>>>>>

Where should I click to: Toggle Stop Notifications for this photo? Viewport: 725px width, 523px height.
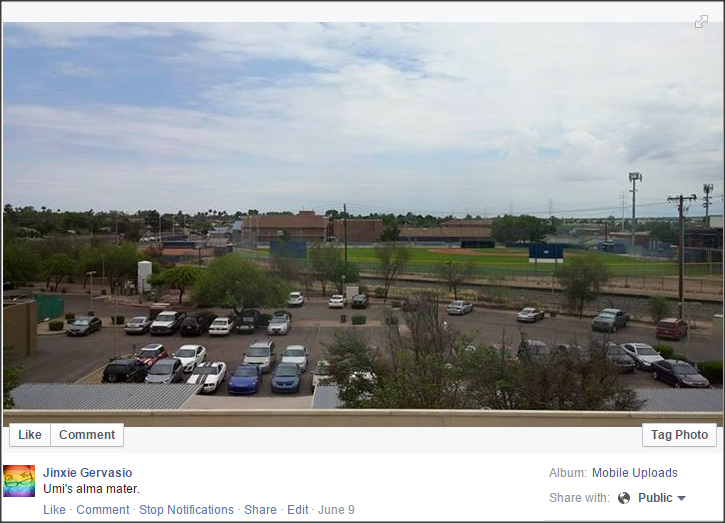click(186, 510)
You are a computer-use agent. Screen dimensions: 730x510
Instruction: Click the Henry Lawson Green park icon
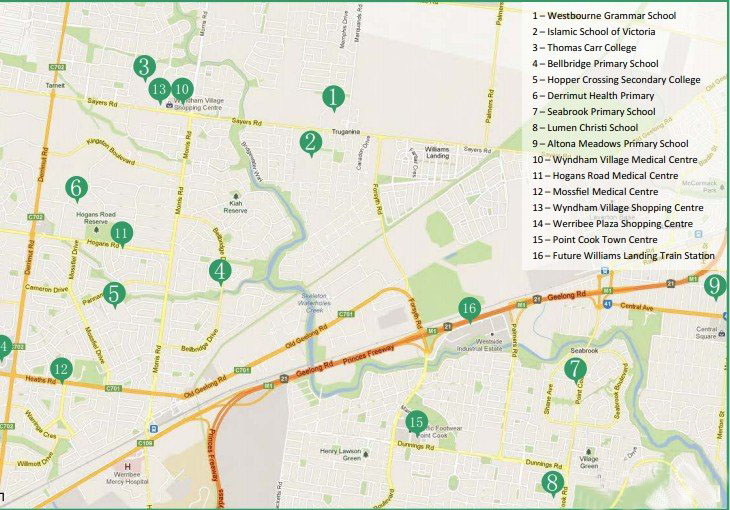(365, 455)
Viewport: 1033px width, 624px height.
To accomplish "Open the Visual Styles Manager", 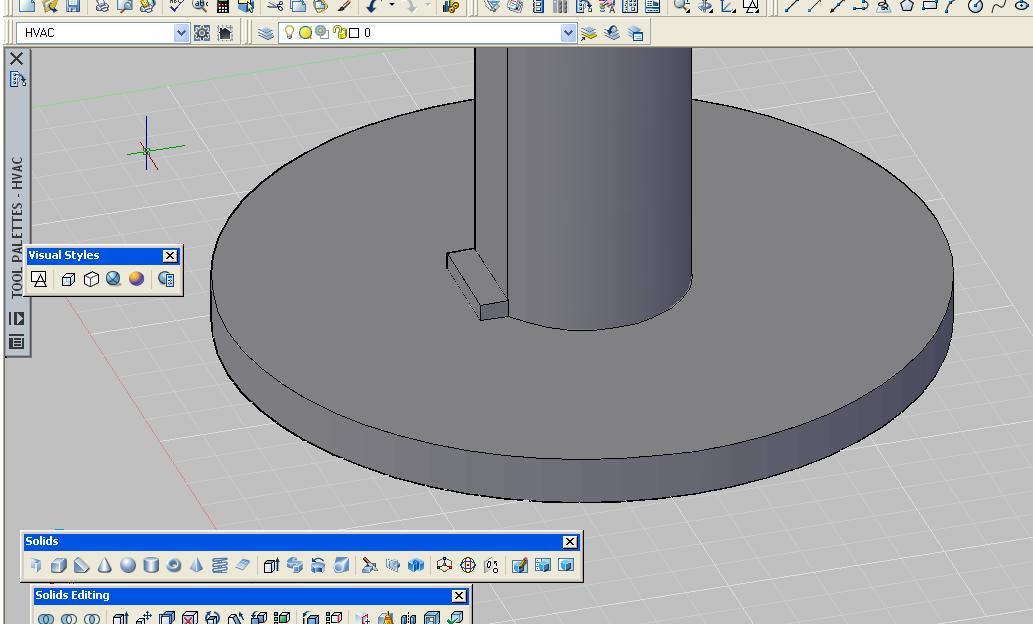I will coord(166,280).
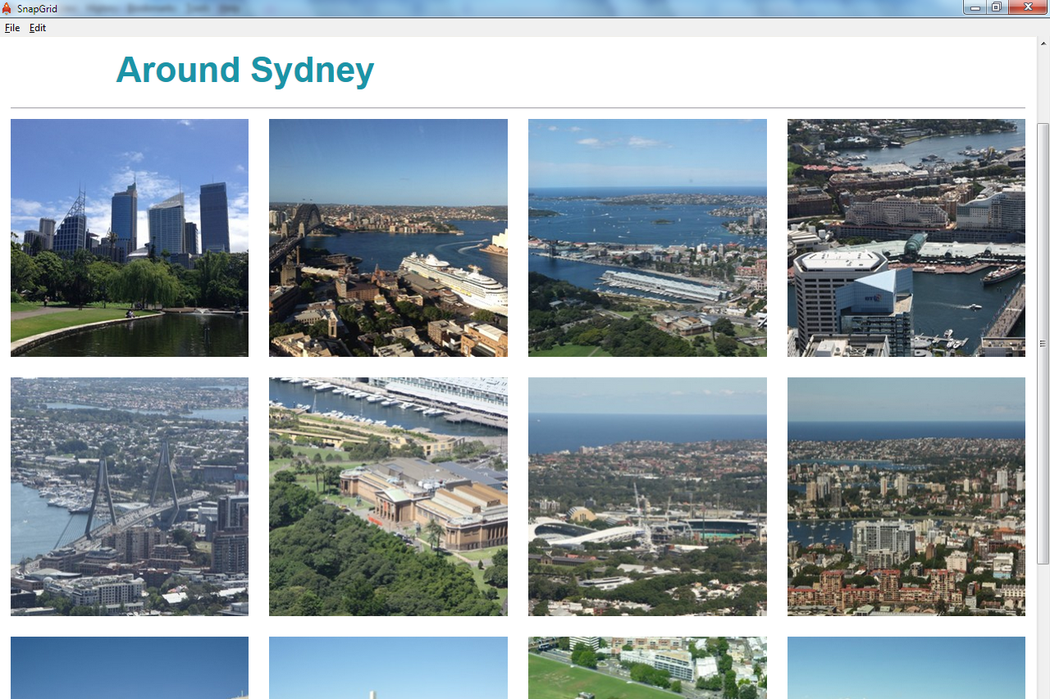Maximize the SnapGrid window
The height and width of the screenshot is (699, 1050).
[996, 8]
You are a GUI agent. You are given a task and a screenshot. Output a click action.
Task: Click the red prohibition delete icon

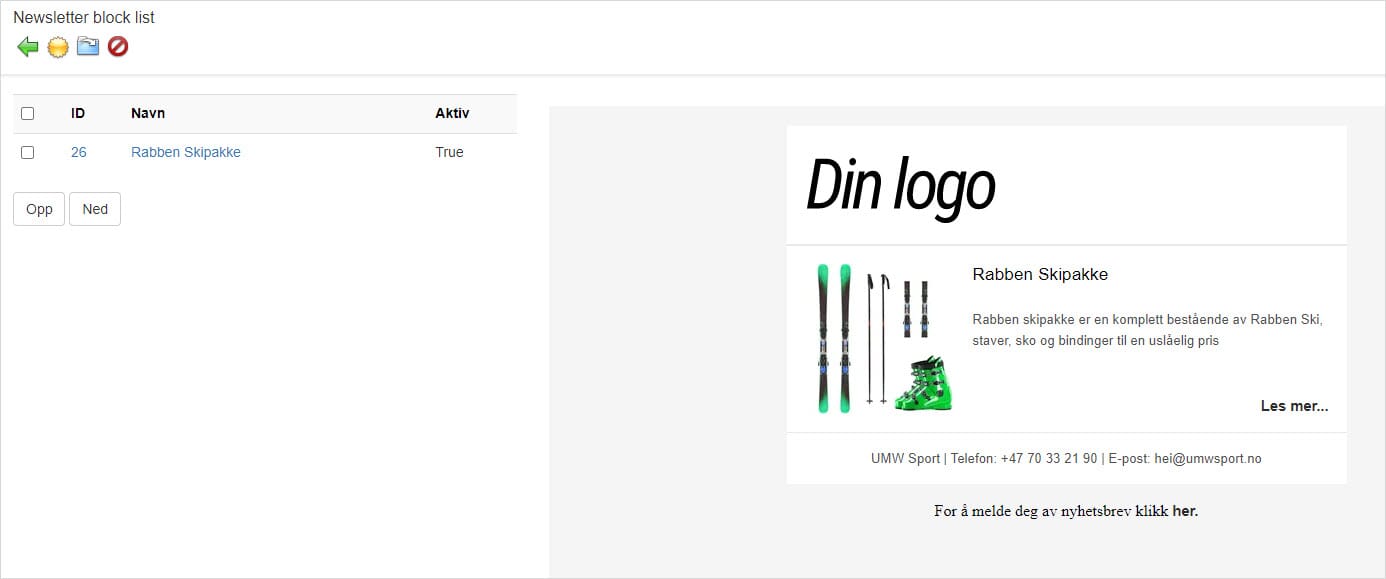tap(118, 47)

<<<<<
>>>>>

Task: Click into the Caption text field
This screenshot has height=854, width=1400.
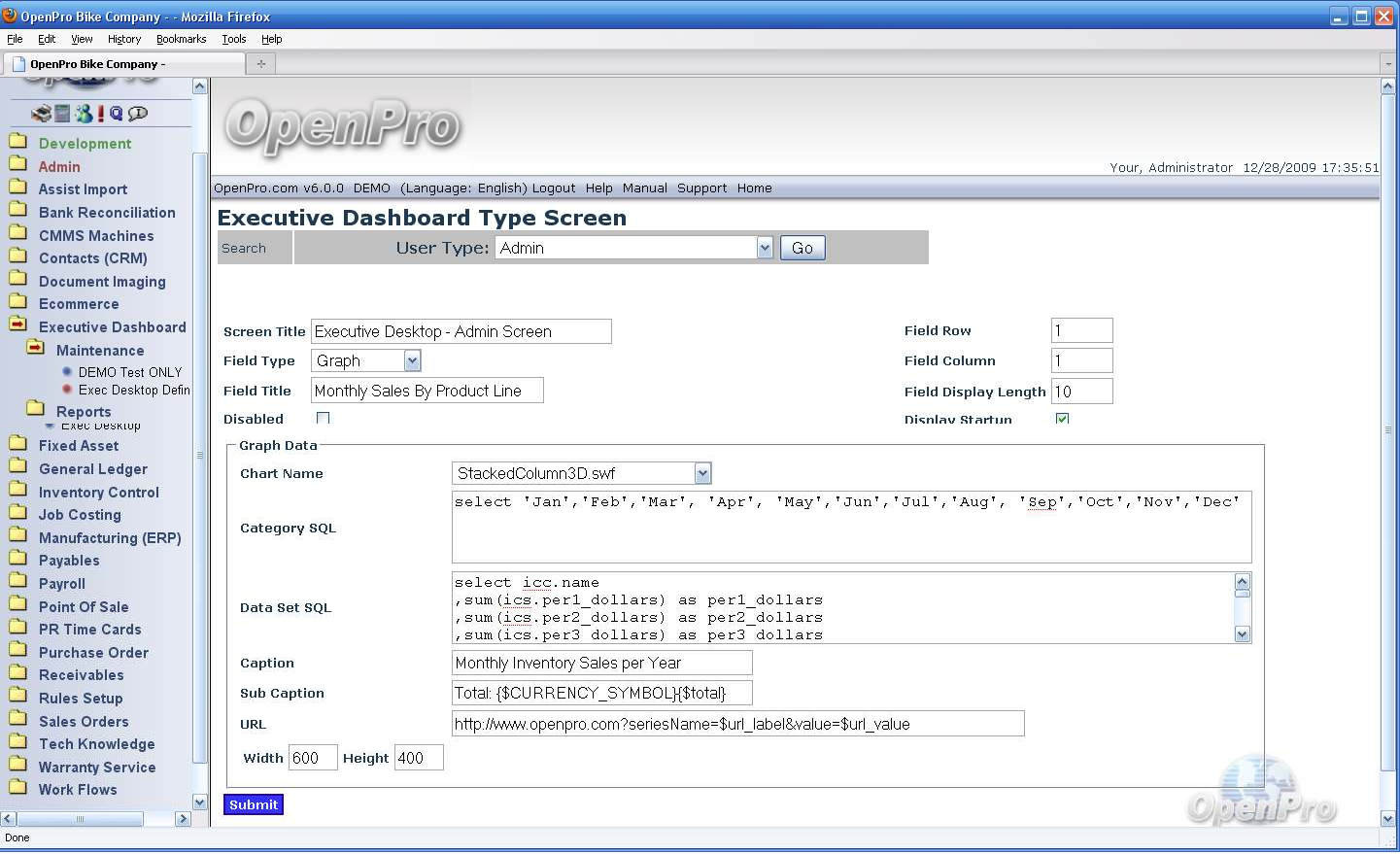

<<<<<

*Task to complete:*
Both the line containing "Where should I" and the line containing "Viewport: 1033px width, 624px height." above belong in the output, as do the lines between them. Print them exactly, without pictures.

*Exercise response:*
Where should I click to: Toggle Stop Notifications for this photo? Viewport: 725px width, 523px height.
click(186, 510)
You are a computer-use agent. Screen dimensions: 730x510
Instruction: Click the Henry Lawson Green park icon
(365, 455)
Viewport: 1033px width, 624px height.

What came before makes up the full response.